I wouldn’t say I’m that big of a micromanager. I let my coaches coach. But here’s the whole thing about that: There’s no one to do this stuff, so I have to. Everybody else has their jobs, and I want them to work, and then I’m the interior designer. I’m the decorator, I vacuum when I have to, I raise a lot of money. But this year, finally, I’m doing more football, which is great. I got great people. I got elite people.

Essay question time! Two years and change into this job, what’s been your biggest learning leap?

This is going to be broad, but I’ve learned that I’m a tough man. I could be tougher. But I can withstand a lot. As a head football coach, you are always in the public eye. People think they own a part of you. What they can say to you in the grocery store, when you’re with the kids, that’s inappropriate, you have to be able to handle that. “Sorry you feel that way, thanks, keep rowing the boat. C’mon, kids, let’s go.”

When was the first time that happened, do you remember?

Oh, yeah. We were 0-6, and it was an elderly couple. He was acting like he was about 30. Lot of energy. Let me know that he’s lived here for 70 years, let me know exactly what he thought of me, and what he thought of the DJ, the new uniforms, and where it was I could go to.

Are you going to wear cleats to practice this spring?

I have stepped back. How ’bout that? I still wear them. But just on days when I’m really gonna work. Our wideout coach wears ’em now, and our defensive line coach. I go over there and pretend I’m the best D-line coach in America. They probably both wear cleats so I’d stop coming over to their groups.

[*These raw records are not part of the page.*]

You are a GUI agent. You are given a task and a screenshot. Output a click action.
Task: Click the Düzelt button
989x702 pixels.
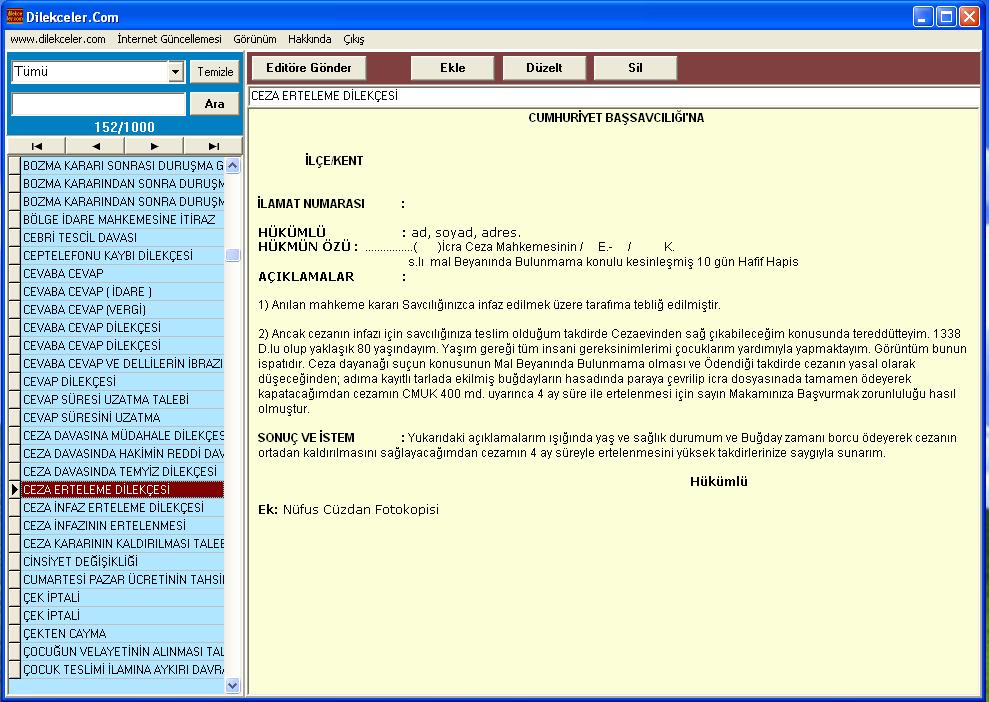tap(544, 68)
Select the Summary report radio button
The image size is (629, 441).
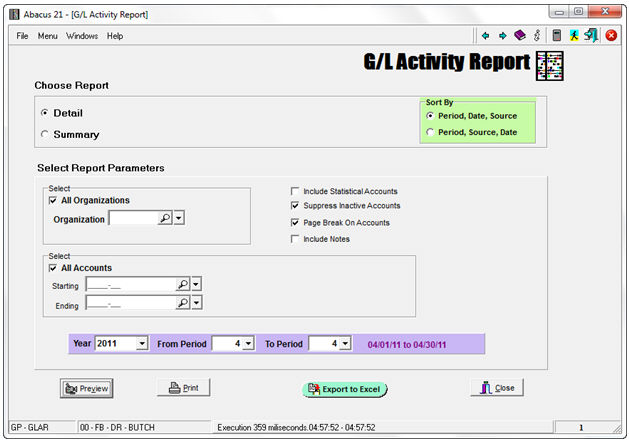[44, 134]
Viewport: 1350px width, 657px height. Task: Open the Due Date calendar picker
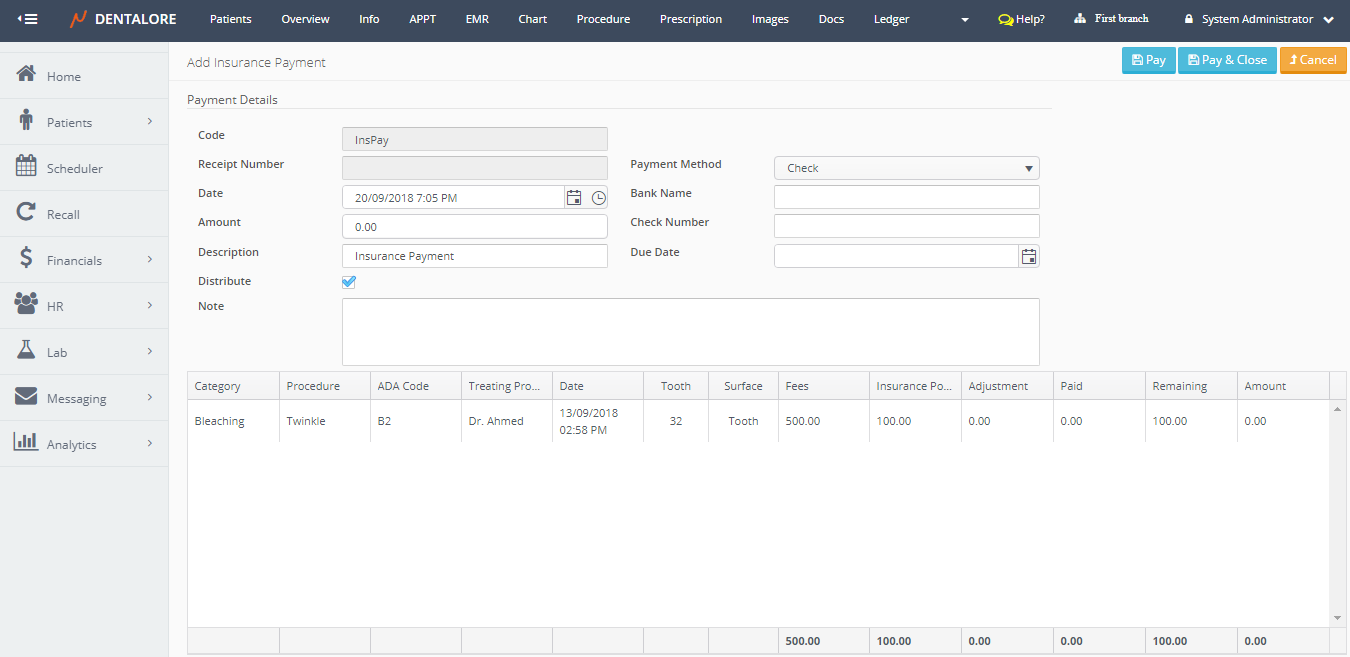click(x=1028, y=257)
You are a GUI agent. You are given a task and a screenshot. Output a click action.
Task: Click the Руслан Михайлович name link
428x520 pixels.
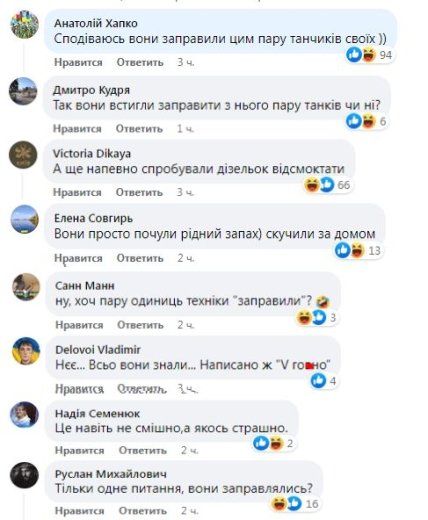click(x=111, y=474)
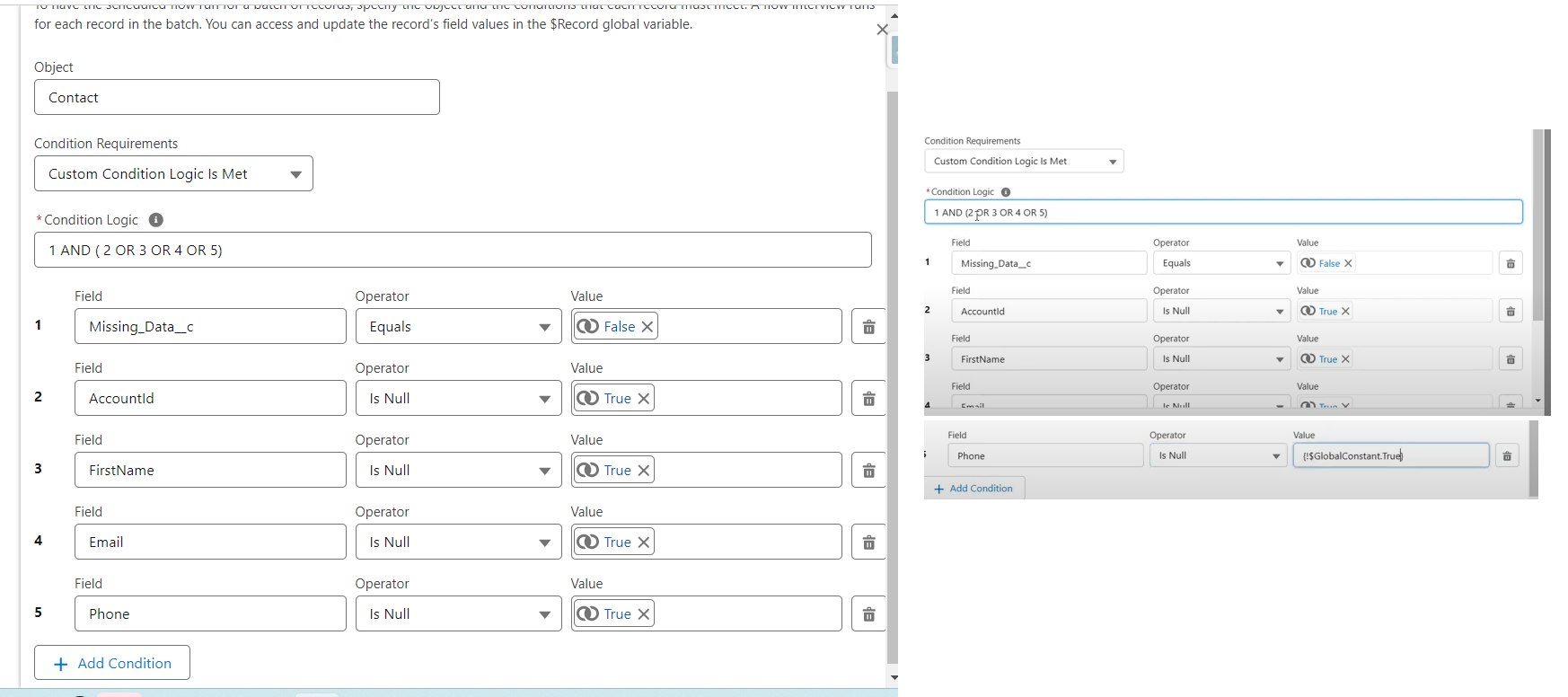Delete the AccountId condition row
Screen dimensions: 1568x697
868,399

Before we go: What were your favorite additions to your sloganing collection this year?

Oh, boy. The “change your best” was always good. “Race to maturity,” that was big for us. “The how mountain,” we were always climbing that how mountain. We have a lot of sayings, but when you look at our program and you get into it, it’s an educational program. You’re going to school within our program. It’s the school of life.

I go all over, speaking everywhere about the program, and people want to know about our gimmicks. I say, “Gimmicks? This is just us.” Everybody has their own flavor and how they run their program. This is just our program. This is life.

It’s a lot harder to point those fingers at an 8-5 team.

Yeah, well, it’s a lot better than being 1-11. I know that.